Depois, vieram mais dois álbuns, também independentes: "Sábado" (2013) e "A Praia" (2015), seguidos de turnês pelo Brasil e Europa. Já tocou cinco vezes somente em Portugal, onde se deu bem com o público ávido por novidades e por música brasileira. 

Por aqui, há blogs e sites que o comparam a grandes nomes da MPB, como Caetano Veloso, Milton Nascimento e Tom Jobim. Apesar de fazer referências à bossa nova e à Tropicália em suas composições, Cícero, aos 31 anos, busca um caminho próprio, voltado ao pop. “Parto de algo reconhecível e viajo para outras linguagens”, diz. 

Agora, pela primeira vez, o músico põe no mercado um disco por uma grande gravadora, a Sony Music, que acaba de lançar "Cícero & Albatroz", com dez canções próprias, incluindo o single "A Cidade", que fez em parceria com o produtor norte-americano Victor Rice, nome conhecido da 'dub music'.

“Eu trabalhei com o Rice no disco anterior, "A Praia". Na época, em 2015, ele tinha me mandado uma base instrumental, um 'ska', que acabei não usando. Eu trabalhei nela depois e virou "A Cidade". Tem uma pegada de 'trip hop' também”, conta Cícero, que lançou a nova música como 'single' e com clipe na internet. 

Clipe cinematográfico

Postado no final de novembro, o clipe de "A Cidade" está com quase meio milhão de visualizações e vem arrancando elogios pela sua linguagem de cinema. É como um curta-metragem todo em plano-sequência (sem cortes), tendo como pano de fundo as reformas das leis trabalhistas e da previdência. 

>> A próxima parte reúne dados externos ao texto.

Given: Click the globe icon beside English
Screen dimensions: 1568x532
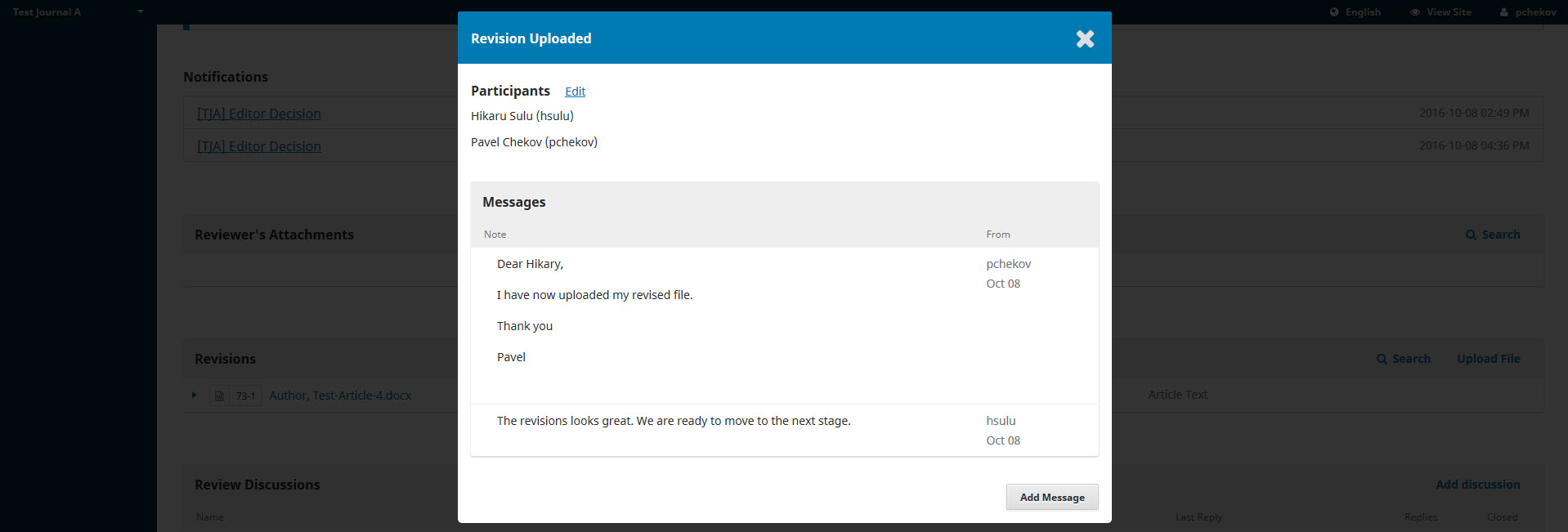Looking at the screenshot, I should (1334, 12).
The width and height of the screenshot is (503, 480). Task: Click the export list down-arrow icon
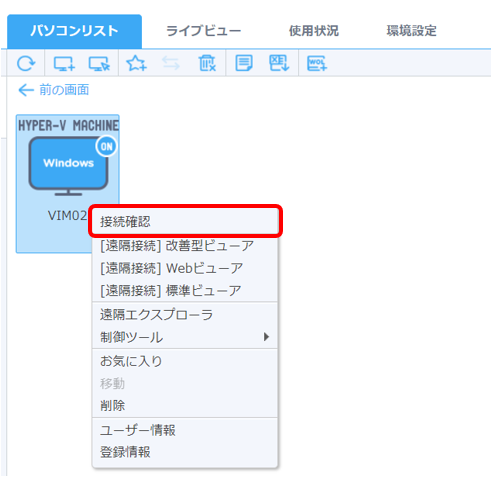tap(279, 63)
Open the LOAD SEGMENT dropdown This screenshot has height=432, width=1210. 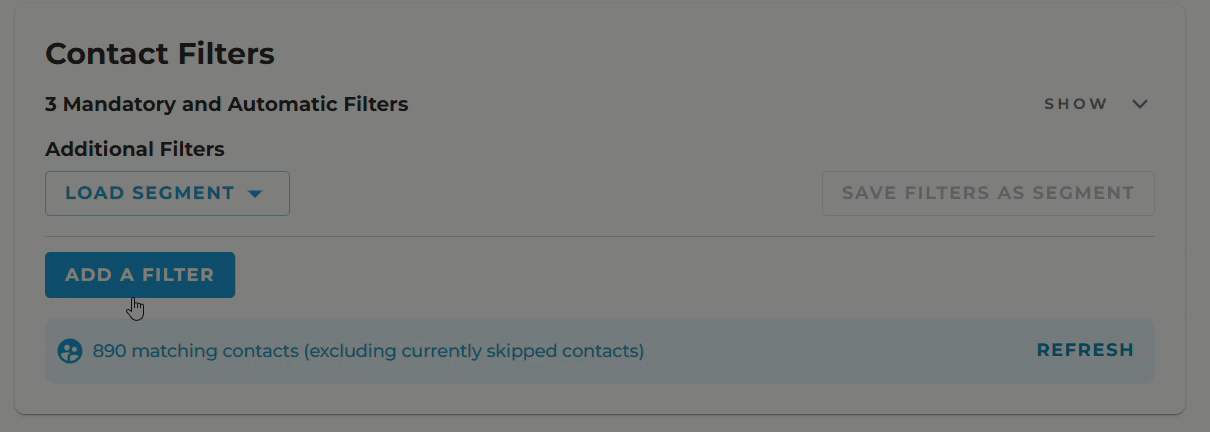pos(167,193)
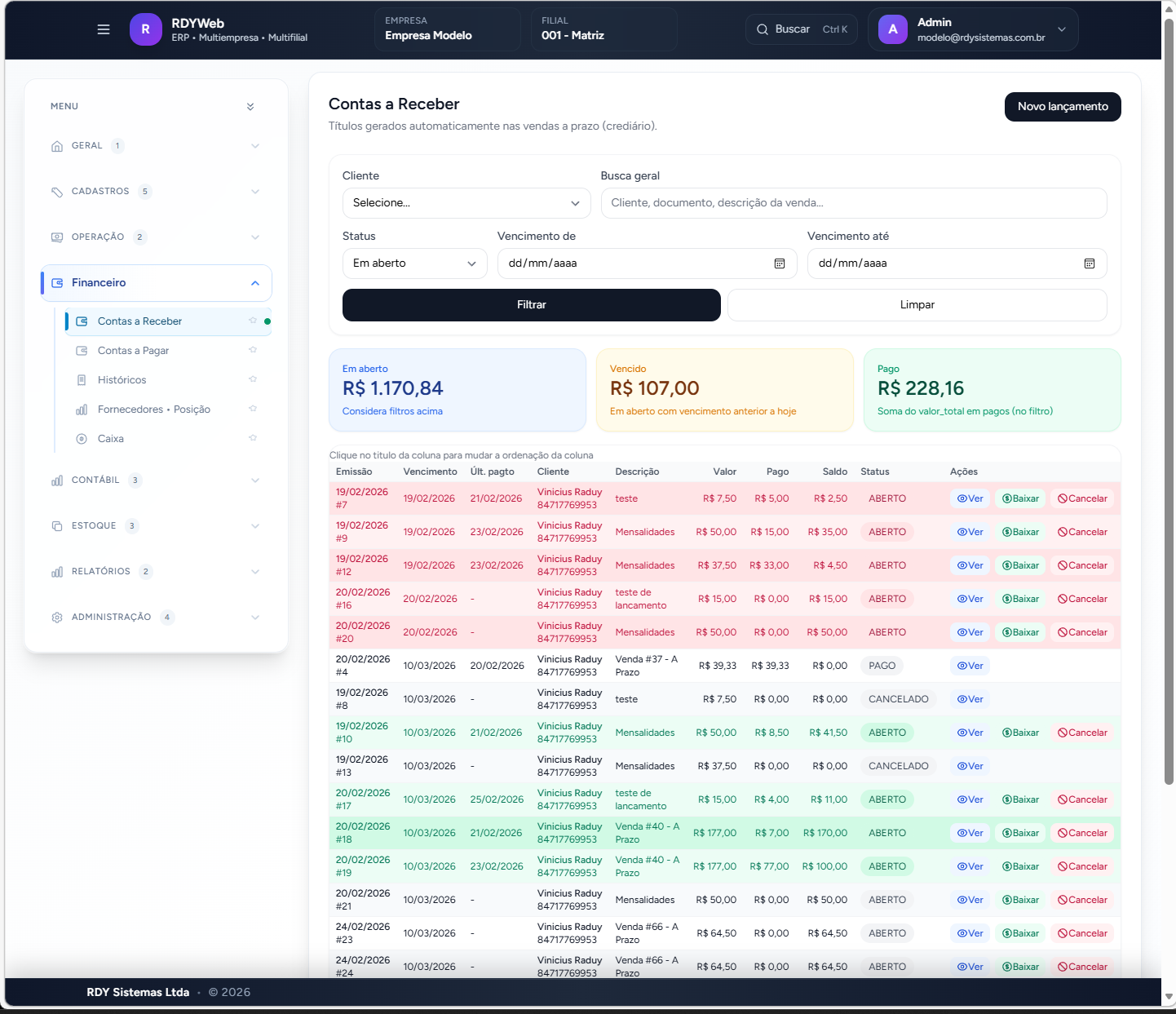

Dirigido por Artur Miranda, o clipe começa com Cícero deitado no asfalto, em frente ao prédio do Ministério do Trabalho, no Rio de Janeiro. “Eu tive essa ideia e contei para o Eduardo Magalhães, que fez a direção criativa do clipe. Viramos um carro na frente do Ministério do Trabalho, no Rio, comigo deitado no chão. Quem já viu o prédio vai reconhecê-lo. Aquele local tem sido palco de diversos protestos por causa das reformas. Quis mostrar minha cidade de um jeito diferente, de maneira mais crítica mas sem ser panfletária”.

Veja o clipe de "A Cidade":

Ano sabático

Nascido e crescido no subúrbio de Santa Cruz, Zona Oeste do Rio, o músico se chama Cícero em homenagem ao escritor Antônio Cícero. Seus pais são advogados, e o Direito foi um caminho natural para ele, que montou a banda Alice durante a faculdade. “Gravamos dois discos, um em 2003 e outro em 2005. Alice acabou quando me formei, em 2008”, lembra o músico.

Cícero fazia estágio na Defensoria Pública do Rio quando decidiu largar tudo e passar um tempo no exterior. “Fiquei um ano em Nova Iorque (EUA). Voltei com equipamentos, instrumentos e ideias”, lembra Cícero, que passou um ano compondo e gravando em casa. O material resultou no premiado disco "Canções de Apartamento". 

A turnê do novo disco, "Cícero & Albatroz", está marcada para começar em 13 de janeiro, no Rio, e dia 30 de janeiro, no Cine Joia, em São Paulo.